A rendering of the new Virginia Home facility in Hanover County
There’s no place like home; one of Richmond’s oldest nonprofits knows that well. The Virginia Home has been caring for people with disabilities from its six-story building at 1101 Hampton St. near Byrd Park for just shy of a century. In recent years, leaders of the organization — which provides 24/7 care to 130 residents — sought a new space tailor-made for current and future residents and an expansion of services. Earlier this year, they found what they were looking for.
The Virginia Home’s new destination is a 70-acre campus in Hanover County off Bell Creek Road, which will feature a 196,000-square-foot building meant to increase resident capacity by more than 20%. Doug Vaughan, president and CEO of the nonprofit since 2021, estimates the residents will be fully moved in by fall 2027.
“The new campus will address some issues we’ve had at our current location,” Vaughan says. “We felt like transitioning to a single-story modern design would enhance our resident safety, their accessibility and ease of movement throughout the building, and overall let us accomplish a lot that a renovation of the current building couldn’t accommodate.”
Additionally, architectural upgrades to resident rooms and bathrooms will be a primary focus for the new building, with plans to add roughly 100 square feet per room and introduce semiprivate bathrooms, which is a change from the shared hall bathrooms in the current facility.
Residents and staff, many of whom have worked and lived in the building for decades, share their excitement at being included in the plans for the new facility. “It’s designed specifically for us,” says Cyndi Carter, a resident at 1101 Hampton living with multiple sclerosis. “It’s just beautiful.”
The future-thinking move isn’t just about improvements — it’s about additions, says Laura Stewart, the nonprofit’s board chair.

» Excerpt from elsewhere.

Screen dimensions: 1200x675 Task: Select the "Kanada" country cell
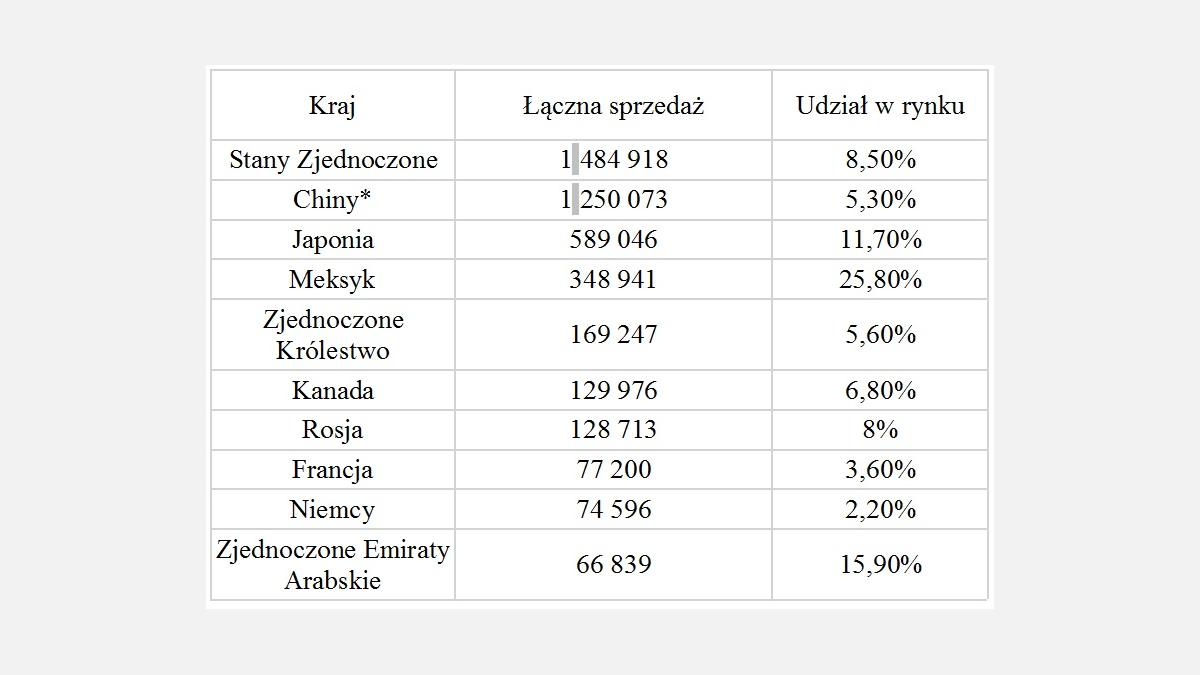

Their goals include expanding to 160 full-time residents and opening a day program meant to improve the quantity and quality of care for people with disabilities in the region. The organization’s waitlist for residency openings has grown in recent years.
“It’s the kind of thing where there’s definitely a need, and I don’t know that locally there’s a supply to meet the demand,” Stewart says.
While the home’s prime location in the Maymont neighborhood was hard to give up, Stewart, Vaughan and others with the organization look forward to the positive impact the move can offer residents and the evolving nonprofit.
“It’s a great spot with tons of room and nature around it, and there’s lots happening in Hanover, too,” Stewart says. “This building [in Richmond] has been very good to us. It will be hard to say goodbye to this building, but our new building is an opportunity to better serve our current residents and staff.”